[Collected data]
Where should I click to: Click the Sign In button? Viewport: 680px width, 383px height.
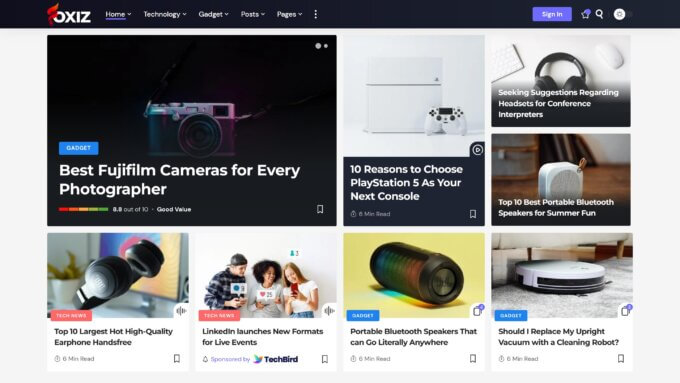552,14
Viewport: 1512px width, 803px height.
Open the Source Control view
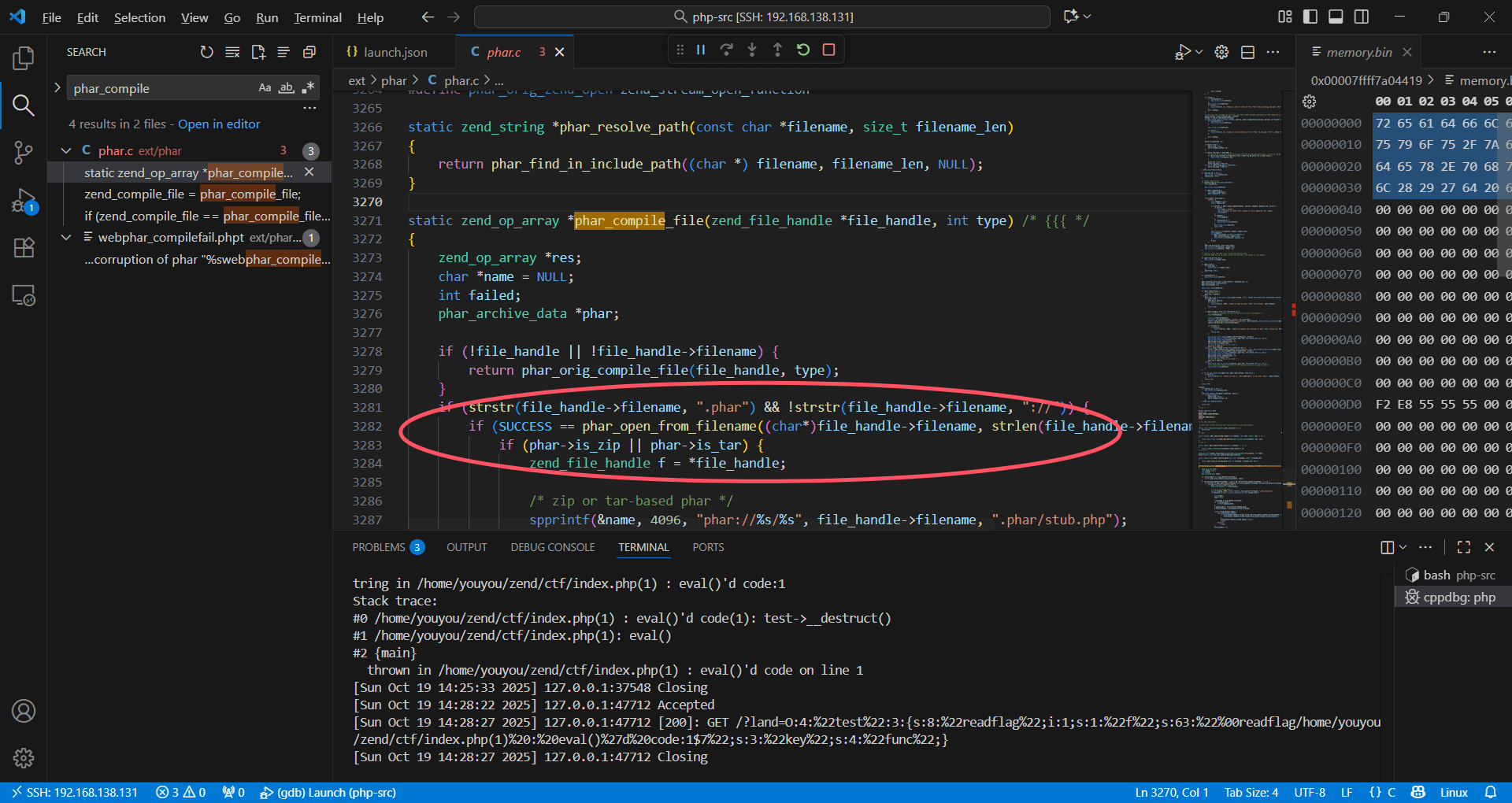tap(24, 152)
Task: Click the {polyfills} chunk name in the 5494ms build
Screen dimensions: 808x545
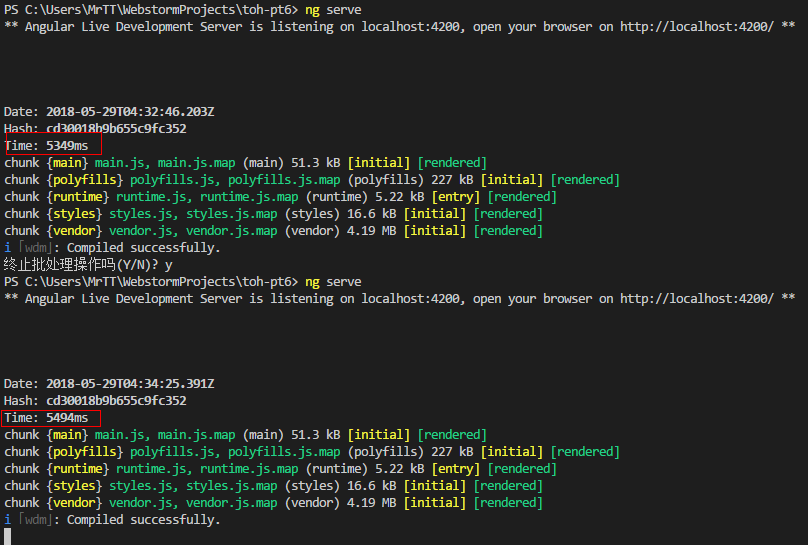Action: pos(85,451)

- **Your objective**
Print each entry shown above with exact wording and no pictures.

- **Answer to the problem**
Where should I click to: Click the Sign In button? Viewport: 680px width, 383px height.
552,14
Viewport: 1512px width, 803px height.
Open the Source Control view
tap(24, 152)
Task: Click the {polyfills} chunk name in the 5494ms build
Screen dimensions: 808x545
Action: pos(85,451)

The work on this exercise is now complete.